Since this transcendental consciousness lies at the basis of our awareness, we can imagine a state where rather than only having a transitory experience of this transcendental consciousness, it becomes a permanent background, or ground state of a person’s awareness. In other words, the transcendental, infinite awareness infuses all of our activity, including sleeping, dreaming and waking activity. Perhaps this is what Rav Kook means by “engaging all of our powers and talents” in the service of Gd. Throughout all our activity, all our levels of consciousness, we remain attached to the root of our Being, our soul, which our Sages call “a piece of the Divine.” In this way the Divine becomes more and more a part of every level of our personality, and by extension, our environment as well. And this, I think, is the ultimate service of Gd – as our Sages describe it, “to increase Gd’s sovereignty in the world.”

And, amazingly enough, this is a task that Gd has delegated to human beings. In fact, it is a task that only human beings can perform. It has to be performed by creatures that are able to make a choice to offer themselves to Gd – all levels of themselves, from the transcendental to the grossest physical. The angels, who only serve Gd with their spiritual natures, and who have no free will, cannot accomplish this. In fact, one could almost say that Gd Himself can’t accomplish this – He is too overwhelming, swamping any ability to act freely. So it’s up to us. The whole cosmos depends on us to serve Gd with all our heart, all our soul and all our capabilities.

Pirke Avot, Chapter 3

Mishnah 2

Rabbi Chanina, the Deputy High Priest says: Pray for the welfare of the government, for were it not for the fear of it, people would swallow each other alive.

The “government” to which R. Chanina is referring was the tyrannical, murderous Roman government that oppressed the Jewish people for so long, and whose successors – the Church and the governments of Europe – continue to oppress and stifle our unique, yet inconvenient genius. Nevertheless, the government does keep order, and without order there can be no progress. And if there is no order, we certainly will not be able to accomplish our spiritual tasks.
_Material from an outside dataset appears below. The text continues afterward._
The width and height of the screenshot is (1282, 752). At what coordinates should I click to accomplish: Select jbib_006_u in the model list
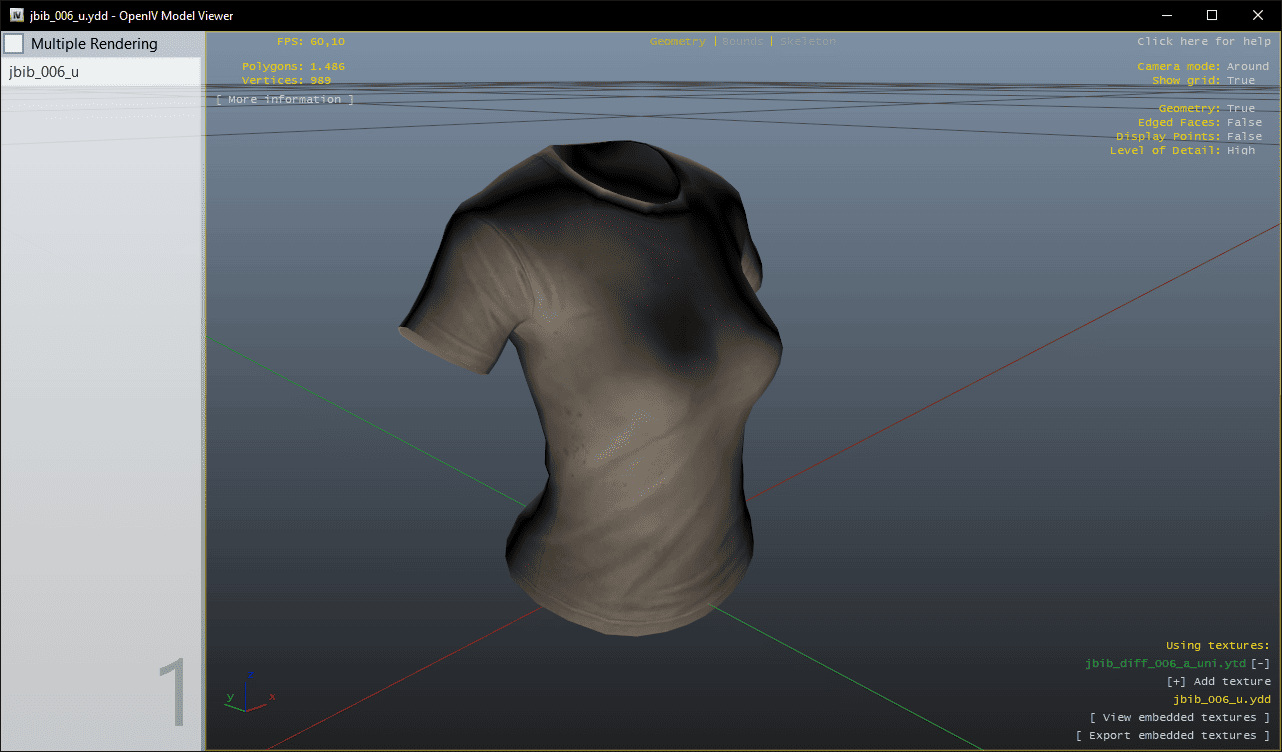click(x=100, y=72)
We are fortunate in living in a relatively free society, where we have a civil society that supports our spiritual aspirations, or at least generally doesn’t get in their way. Actually, if we do our job right, we will see created an ideal government, one that reflects the perfect order of Divinity and which allows every member of society to develop his or her potential fully. Jefferson famously said, “That government is best which governs least.” The subtext is of course, not that the government has been replaced by anarchy, but that we quit “swallowing each other alive.” Until we get to that point in our individual and communal development, Jefferson’s ideal will be a far-off goal.